Но я ошибся: за оврагом ждал меня человек, и, когда я подошел, он спросил мою фамилию. Когда я назвался, пожал мне руку и сказал:
— Здравствуйте. Я — Юрий Богданович.
Юрий Богданович!.. Этой фамилией были зловеще полны газеты. Прежде это был народник-пропагандист, собравший целый кружок пропагандистов у знаменитой в свое время торопецкой кузницы. Но это был уже пройденный путь. Разочарованные в силе пропаганды и озлобленные свирепыми преследованиями, Богданович и его товарищи решительно свернули на путь террористической деятельности. Теперь передо мной стоял видный участник цареубийства: Богданович, под именем мещанина Кобозева, содержал ту лавочку на Малой Садовой, откуда была проведена мина, которую предполагалось взорвать при проезде царя. Вследствие оплошности полиции поверхностный обыск, произведенный в лавочке, не открыл ничего, и хозяева скрылись. Но теперь все это стало известно, и голова Богдановича-Кобозева была оценена.

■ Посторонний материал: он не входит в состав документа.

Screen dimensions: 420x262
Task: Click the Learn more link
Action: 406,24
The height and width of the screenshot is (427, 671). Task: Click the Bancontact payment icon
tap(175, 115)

Прежде я с ним не встречался. Передо мной был красивый молодой человек, лет немного за тридцать, с приятным и умным лицом, с недавно обритой бородой, в синей сибирке тонкого сукна со сборками. Он походил на заводского мастера или на управляющего. Мы сели на землю и около часу просидели, пока над нами спускались сумерки.

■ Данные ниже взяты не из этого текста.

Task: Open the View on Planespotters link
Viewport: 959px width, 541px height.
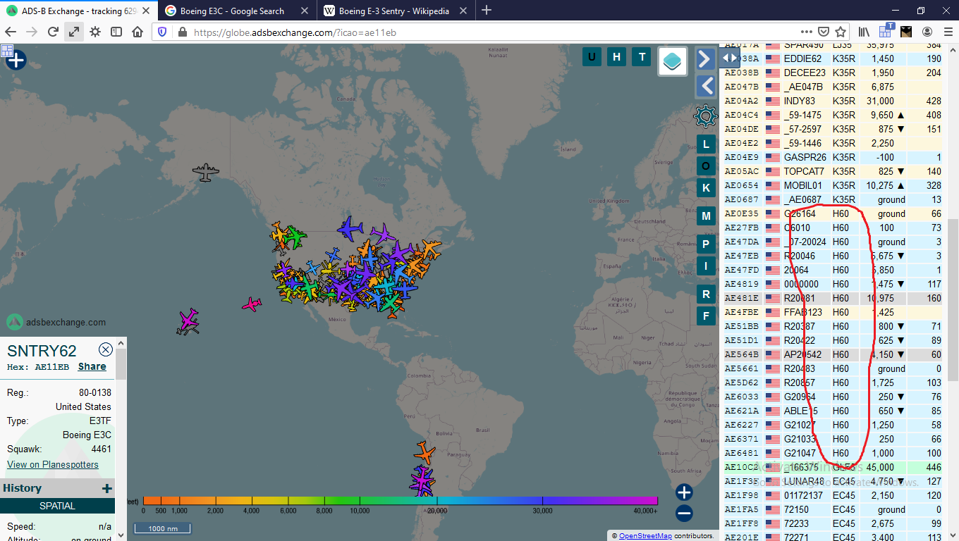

Он слышал обо мне от своих местных знакомых, знает, что я отказался от присяги и со дня на день жду ареста. Он хочет предложить мне бежать. Его знакомые дадут мне безопасный приют. Кстати, предстоит, может быть, дело, для которого понадобятся решительные люди…
И он изложил план, к которому пришла партия. Нужен толчок. Предполагается, что в известный день большое количество решительных людей отправятся по селам, соберут сходы и объявят, что вся земля отдается крестьянам. Здесь пришлось бы объявить это на заводах, которые тягаются из-за земли с самого освобождения с заводоуправлениями. Может быть, и я согласился бы принять в этом участие.
Я был в недоумении. От чьего же имени будет объявлена эта «милость»? Кто санкционирует приказ? Будет ли это сделано именем царя, как в Чигиринском деле, в свое время единодушно осужденном всем революционным народничеством, или именем партии, убившей царя? Это осталось для меня неясным, да мне казалось, что неясно это и для Богдановича. Я отказался бежать.